Stored data entries:
------------------------------------

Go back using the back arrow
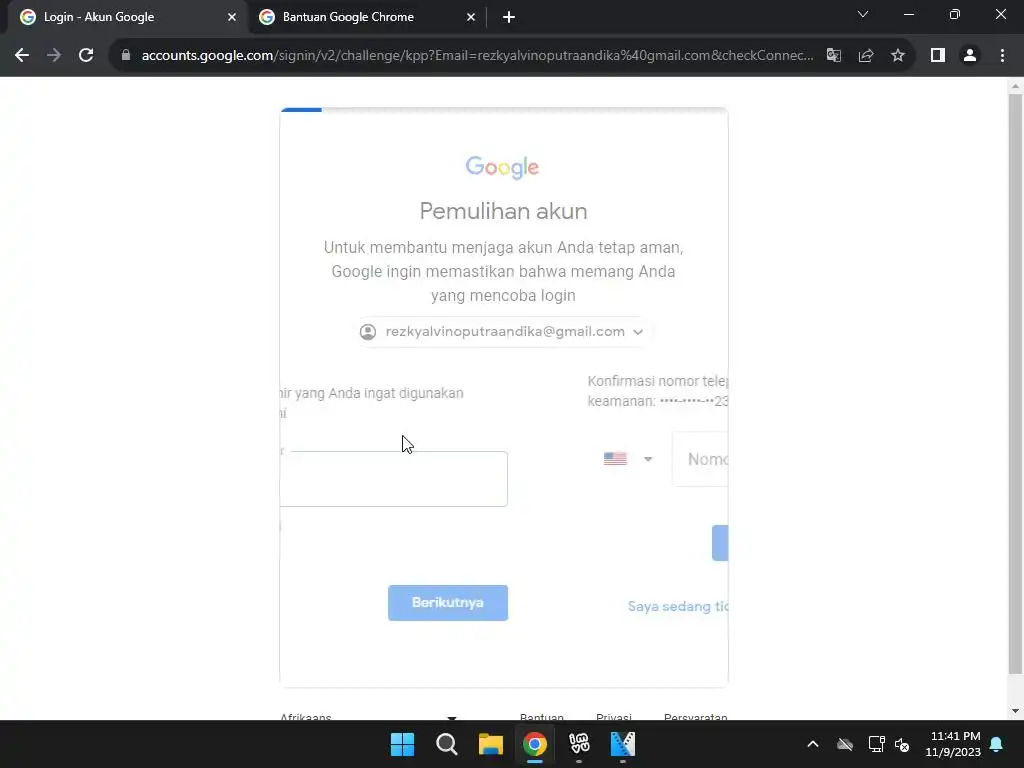Screen dimensions: 1024x768 point(22,56)
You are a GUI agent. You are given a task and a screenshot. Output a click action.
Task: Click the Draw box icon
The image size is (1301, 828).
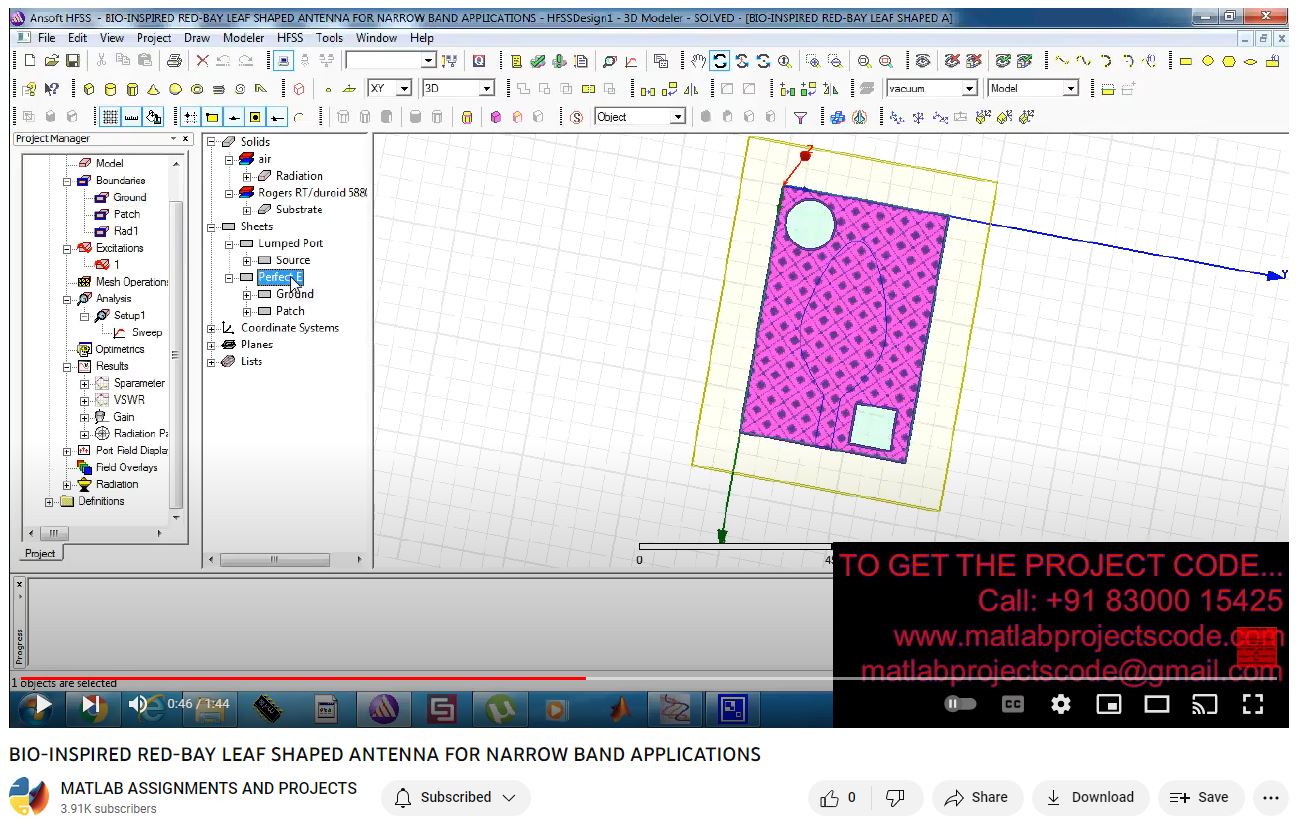[89, 89]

------------------------------------

## What needs to be done
All the records above need to be given again word for word. Skip the pictures.

## Answer below
Go back using the back arrow
Screen dimensions: 1024x768 point(22,56)
You are a GUI agent. You are given a task and a screenshot. Output a click action.
Task: Click the Draw box icon
The image size is (1301, 828).
[89, 89]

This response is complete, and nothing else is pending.